Fungsi kognitif partisipan dianalisis menggunakan Montreal Cognitive Assessment Indonesia (MoCA-Ina) dan dilakukan bersama tim dokter dari Divisi Neurobehavior Fakultas Kedokteran Universitas Indonesia-Rumah Sakit Cipto Mangunkusumo (FKUI-RSCM). 

Juru Kampanye Plastik Greenpeace Indonesia Ibar F. Akbar berpendapat, untuk mengurangi kontaminasi mikroplastik dalam lingkungan dan mengurangi dampaknya bagi kesehatan, pemerintah dan produsen perlu mengambil langkah untuk mengurangi kontaminasi mikroplastik dalam lingkungan yang memiliki dampak buruk ke kesehatan manusia. 

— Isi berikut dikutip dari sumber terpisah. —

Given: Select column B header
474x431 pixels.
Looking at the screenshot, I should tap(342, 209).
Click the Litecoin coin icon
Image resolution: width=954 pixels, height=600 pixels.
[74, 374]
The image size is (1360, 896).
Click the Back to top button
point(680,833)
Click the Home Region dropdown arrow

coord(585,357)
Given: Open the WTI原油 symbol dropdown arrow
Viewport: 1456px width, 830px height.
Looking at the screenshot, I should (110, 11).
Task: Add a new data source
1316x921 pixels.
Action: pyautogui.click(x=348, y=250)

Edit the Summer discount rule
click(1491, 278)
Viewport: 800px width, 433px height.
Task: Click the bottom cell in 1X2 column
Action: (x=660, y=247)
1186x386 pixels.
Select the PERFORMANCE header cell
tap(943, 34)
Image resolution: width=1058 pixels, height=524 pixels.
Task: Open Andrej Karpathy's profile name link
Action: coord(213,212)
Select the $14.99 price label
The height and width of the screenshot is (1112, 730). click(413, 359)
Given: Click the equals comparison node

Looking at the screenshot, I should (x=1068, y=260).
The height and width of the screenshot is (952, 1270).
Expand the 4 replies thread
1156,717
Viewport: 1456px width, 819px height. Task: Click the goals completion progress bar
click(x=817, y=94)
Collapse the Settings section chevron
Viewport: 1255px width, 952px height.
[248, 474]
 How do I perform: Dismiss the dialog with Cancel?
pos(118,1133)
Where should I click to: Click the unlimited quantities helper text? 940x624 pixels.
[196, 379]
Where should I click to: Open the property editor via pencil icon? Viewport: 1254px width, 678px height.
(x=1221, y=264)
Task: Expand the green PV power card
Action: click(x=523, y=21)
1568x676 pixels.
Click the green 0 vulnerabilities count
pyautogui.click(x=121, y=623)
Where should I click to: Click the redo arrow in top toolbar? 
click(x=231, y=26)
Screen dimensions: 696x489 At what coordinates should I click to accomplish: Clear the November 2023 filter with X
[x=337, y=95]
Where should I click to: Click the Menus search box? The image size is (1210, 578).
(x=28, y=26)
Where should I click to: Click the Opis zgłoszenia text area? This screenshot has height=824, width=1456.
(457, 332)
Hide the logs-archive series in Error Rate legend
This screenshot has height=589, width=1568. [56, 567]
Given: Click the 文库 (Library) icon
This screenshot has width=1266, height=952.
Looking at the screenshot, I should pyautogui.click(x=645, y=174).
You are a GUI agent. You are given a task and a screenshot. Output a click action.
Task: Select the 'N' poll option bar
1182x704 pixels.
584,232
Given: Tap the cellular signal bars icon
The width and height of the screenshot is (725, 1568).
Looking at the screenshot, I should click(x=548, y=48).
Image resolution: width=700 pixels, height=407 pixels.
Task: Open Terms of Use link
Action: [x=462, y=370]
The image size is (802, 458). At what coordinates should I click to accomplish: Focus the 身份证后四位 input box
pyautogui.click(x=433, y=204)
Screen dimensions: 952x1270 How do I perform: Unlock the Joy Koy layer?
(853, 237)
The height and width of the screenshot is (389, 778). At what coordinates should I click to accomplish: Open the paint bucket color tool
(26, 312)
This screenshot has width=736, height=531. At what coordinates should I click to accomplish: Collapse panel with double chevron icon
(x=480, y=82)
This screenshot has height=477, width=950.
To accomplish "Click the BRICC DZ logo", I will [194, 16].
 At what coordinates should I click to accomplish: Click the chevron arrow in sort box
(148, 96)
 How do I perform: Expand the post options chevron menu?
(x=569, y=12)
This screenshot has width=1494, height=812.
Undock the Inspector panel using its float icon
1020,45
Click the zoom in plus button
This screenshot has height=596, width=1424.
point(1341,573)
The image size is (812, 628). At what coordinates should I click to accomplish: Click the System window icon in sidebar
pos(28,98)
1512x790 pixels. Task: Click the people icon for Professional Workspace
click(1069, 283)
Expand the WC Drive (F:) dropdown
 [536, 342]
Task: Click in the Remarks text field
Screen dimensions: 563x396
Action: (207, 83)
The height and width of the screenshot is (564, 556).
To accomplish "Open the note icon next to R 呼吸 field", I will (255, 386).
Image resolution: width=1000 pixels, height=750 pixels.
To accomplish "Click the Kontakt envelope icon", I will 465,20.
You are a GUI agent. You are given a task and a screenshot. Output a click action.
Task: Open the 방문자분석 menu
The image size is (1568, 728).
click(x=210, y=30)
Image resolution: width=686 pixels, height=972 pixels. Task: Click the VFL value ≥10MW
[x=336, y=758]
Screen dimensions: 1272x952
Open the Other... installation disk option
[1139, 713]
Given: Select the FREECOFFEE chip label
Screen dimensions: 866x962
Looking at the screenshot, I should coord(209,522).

“Pemerintah perlu memperbaiki sistem pengelolaan sampah berbasis pemilahan, mempercepat dan memperluas larangan plastik sekali pakai, melarang mikroplastik primer, serta mendorong transisi ke sistem kemasan guna ulang (reuse) untuk mengurangi pencemaran dan dampak lingkungan,” ujarnya.

Ia menambahkan, pemerintah juga perlu menetapkan standar pengujian mikroplastik yang ketat serta ambang batas kontaminasi dalam produk pangan dan lingkungan. 

Di sisi lain, produsen juga perlu mengurangi produksi dan distribusi plastik sekali pakai secara signifikan sebagai bentuk tanggung jawab mereka untuk mengelola sampah plastik yang telah mereka produksi.

“Produsen harus segera beralih ke sistem kemasan guna ulang (reuse) dan isi ulang (refill). Produsen juga perlu meningkatkan transparansi komposisi plastik dalam produknya serta peta jalan pengurangan sampah oleh produsen,” kata Ibar.